[The task]: Exactly reproduce the lines beginning with the line that includes "Image resolution: width=875" and ending with the last line of the data.

[Stored data]:
Content starts

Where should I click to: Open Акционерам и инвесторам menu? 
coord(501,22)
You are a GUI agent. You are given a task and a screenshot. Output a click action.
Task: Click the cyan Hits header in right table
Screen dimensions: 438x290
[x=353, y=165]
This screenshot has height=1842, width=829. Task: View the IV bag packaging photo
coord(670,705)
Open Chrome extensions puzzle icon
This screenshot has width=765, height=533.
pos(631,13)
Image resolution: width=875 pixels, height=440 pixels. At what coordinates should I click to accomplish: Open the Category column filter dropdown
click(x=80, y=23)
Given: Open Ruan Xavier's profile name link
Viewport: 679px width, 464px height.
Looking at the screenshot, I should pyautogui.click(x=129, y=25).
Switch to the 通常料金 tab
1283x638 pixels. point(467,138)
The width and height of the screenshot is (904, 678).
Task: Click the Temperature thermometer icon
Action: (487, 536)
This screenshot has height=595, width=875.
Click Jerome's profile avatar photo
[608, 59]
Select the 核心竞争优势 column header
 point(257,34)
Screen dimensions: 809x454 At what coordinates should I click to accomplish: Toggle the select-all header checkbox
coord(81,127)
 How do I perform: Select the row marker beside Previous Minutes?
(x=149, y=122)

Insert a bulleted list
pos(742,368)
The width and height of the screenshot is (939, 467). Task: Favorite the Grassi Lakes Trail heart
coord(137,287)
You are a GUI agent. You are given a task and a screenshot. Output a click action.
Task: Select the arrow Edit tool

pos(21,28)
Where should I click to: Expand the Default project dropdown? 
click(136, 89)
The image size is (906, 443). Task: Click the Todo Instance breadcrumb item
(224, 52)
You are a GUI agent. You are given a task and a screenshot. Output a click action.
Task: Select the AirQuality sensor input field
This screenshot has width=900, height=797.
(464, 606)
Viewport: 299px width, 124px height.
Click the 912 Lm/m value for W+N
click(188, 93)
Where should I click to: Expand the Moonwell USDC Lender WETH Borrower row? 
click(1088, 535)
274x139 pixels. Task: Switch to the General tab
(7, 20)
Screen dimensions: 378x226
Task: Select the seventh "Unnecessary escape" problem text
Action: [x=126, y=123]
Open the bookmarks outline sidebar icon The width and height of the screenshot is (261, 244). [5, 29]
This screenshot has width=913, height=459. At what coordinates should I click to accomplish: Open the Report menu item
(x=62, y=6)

Content ends

[Solution for this task]:
Image resolution: width=875 pixels, height=440 pixels. At what coordinates should I click to accomplish: Open the Category column filter dropdown
click(x=80, y=23)
Given: Open Ruan Xavier's profile name link
Viewport: 679px width, 464px height.
Looking at the screenshot, I should pyautogui.click(x=129, y=25).
Switch to the 通常料金 tab
1283x638 pixels. point(467,138)
The width and height of the screenshot is (904, 678).
Task: Click the Temperature thermometer icon
Action: (487, 536)
This screenshot has height=595, width=875.
Click Jerome's profile avatar photo
[608, 59]
Select the 核心竞争优势 column header
 point(257,34)
Screen dimensions: 809x454 At what coordinates should I click to accomplish: Toggle the select-all header checkbox
coord(81,127)
 How do I perform: Select the row marker beside Previous Minutes?
(x=149, y=122)

Insert a bulleted list
pos(742,368)
The width and height of the screenshot is (939, 467). Task: Favorite the Grassi Lakes Trail heart
coord(137,287)
You are a GUI agent. You are given a task and a screenshot. Output a click action.
Task: Select the arrow Edit tool

pos(21,28)
Where should I click to: Expand the Default project dropdown? 
click(136, 89)
The image size is (906, 443). Task: Click the Todo Instance breadcrumb item
(224, 52)
You are a GUI agent. You are given a task and a screenshot. Output a click action.
Task: Select the AirQuality sensor input field
This screenshot has width=900, height=797.
(464, 606)
Viewport: 299px width, 124px height.
Click the 912 Lm/m value for W+N
click(188, 93)
Where should I click to: Expand the Moonwell USDC Lender WETH Borrower row? 
click(1088, 535)
274x139 pixels. Task: Switch to the General tab
(7, 20)
Screen dimensions: 378x226
Task: Select the seventh "Unnecessary escape" problem text
Action: [x=126, y=123]
Open the bookmarks outline sidebar icon The width and height of the screenshot is (261, 244). [5, 29]
This screenshot has width=913, height=459. At what coordinates should I click to accomplish: Open the Report menu item
(x=62, y=6)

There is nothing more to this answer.